━━━ Data listing ━━━
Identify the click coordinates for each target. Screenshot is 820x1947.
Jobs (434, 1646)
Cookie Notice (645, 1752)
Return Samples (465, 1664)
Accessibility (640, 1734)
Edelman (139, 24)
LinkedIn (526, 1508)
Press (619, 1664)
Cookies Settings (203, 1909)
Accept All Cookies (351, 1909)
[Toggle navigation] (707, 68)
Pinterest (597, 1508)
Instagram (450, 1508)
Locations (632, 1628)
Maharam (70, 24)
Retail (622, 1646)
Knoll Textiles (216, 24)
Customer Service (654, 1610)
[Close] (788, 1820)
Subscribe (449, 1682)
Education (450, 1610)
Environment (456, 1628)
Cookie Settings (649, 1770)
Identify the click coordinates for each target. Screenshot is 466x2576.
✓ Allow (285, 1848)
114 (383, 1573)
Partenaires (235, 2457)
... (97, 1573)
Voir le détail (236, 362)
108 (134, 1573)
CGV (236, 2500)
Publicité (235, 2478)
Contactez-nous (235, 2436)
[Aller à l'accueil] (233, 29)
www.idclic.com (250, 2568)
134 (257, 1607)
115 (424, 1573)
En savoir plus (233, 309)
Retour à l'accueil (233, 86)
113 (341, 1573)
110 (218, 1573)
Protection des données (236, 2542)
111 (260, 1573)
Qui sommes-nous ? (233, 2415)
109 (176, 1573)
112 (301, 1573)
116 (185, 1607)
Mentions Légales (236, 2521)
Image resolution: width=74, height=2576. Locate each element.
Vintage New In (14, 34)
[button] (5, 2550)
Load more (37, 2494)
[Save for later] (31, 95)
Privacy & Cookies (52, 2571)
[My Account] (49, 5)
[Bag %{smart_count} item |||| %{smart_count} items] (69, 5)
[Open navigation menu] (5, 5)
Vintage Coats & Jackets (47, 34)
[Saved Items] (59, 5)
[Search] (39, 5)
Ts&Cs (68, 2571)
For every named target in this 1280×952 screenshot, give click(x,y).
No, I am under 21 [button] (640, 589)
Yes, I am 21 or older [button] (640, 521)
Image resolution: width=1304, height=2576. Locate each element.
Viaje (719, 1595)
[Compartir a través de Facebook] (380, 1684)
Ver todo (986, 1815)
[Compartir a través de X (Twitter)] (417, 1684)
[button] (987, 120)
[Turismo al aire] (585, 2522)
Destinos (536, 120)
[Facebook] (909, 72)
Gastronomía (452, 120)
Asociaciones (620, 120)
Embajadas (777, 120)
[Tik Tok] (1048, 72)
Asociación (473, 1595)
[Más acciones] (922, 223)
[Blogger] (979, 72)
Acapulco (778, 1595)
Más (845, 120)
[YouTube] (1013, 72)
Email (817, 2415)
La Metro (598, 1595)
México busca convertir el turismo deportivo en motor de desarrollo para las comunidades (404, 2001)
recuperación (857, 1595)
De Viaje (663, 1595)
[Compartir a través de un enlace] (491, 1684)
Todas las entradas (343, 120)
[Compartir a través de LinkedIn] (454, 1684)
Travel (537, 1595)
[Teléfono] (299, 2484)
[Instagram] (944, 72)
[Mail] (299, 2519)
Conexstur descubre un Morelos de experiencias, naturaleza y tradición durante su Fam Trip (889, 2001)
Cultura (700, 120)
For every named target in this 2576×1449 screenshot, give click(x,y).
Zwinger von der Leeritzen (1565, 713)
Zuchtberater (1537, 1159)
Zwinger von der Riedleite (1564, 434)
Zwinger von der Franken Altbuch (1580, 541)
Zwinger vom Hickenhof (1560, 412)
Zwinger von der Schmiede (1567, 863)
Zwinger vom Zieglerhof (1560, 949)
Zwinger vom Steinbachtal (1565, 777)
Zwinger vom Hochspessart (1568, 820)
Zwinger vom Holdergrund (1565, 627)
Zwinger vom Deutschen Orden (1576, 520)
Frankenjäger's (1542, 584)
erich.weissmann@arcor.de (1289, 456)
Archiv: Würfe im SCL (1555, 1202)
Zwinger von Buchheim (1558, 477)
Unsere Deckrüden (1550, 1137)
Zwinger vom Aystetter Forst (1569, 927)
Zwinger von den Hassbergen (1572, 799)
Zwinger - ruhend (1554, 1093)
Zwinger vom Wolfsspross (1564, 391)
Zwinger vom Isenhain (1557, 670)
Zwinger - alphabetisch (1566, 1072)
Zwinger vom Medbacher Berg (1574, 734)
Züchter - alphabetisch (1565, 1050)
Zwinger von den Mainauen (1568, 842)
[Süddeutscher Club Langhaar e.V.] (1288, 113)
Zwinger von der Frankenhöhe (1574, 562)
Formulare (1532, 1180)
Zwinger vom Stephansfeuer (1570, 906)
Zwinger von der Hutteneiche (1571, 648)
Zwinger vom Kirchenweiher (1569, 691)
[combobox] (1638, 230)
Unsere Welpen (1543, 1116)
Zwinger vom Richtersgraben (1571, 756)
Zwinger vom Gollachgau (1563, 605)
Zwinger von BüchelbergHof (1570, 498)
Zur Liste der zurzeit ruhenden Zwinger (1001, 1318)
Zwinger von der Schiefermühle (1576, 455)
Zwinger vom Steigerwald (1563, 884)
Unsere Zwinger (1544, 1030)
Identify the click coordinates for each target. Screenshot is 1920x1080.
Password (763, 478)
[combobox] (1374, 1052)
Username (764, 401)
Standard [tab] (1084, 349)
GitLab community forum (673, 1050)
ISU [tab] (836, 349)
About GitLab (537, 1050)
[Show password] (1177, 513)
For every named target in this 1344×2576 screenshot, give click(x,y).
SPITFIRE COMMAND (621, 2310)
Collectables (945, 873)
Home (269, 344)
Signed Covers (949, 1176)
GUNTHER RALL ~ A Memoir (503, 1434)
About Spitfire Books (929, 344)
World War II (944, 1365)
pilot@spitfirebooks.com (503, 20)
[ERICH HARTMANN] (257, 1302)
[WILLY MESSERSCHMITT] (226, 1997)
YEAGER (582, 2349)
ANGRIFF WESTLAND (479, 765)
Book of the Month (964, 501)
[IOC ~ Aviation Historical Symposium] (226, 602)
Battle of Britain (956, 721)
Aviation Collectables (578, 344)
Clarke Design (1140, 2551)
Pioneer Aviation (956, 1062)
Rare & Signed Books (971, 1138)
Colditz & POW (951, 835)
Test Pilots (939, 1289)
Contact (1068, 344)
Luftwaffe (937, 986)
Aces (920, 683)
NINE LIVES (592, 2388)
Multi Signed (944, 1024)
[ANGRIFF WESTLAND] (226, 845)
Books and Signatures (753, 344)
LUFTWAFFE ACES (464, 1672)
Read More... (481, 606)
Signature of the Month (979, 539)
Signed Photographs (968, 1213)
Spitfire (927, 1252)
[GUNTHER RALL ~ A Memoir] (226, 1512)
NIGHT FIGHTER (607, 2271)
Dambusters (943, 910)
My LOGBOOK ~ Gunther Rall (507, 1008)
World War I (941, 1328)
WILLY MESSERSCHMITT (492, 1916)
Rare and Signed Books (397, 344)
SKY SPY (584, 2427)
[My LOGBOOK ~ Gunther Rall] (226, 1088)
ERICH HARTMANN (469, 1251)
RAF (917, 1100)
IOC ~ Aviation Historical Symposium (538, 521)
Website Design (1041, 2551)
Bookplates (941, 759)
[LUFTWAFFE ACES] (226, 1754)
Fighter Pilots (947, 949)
━━━
Tally the lines in the items above that contain the word "través", and reply with only that number.

* _Expected answer_
4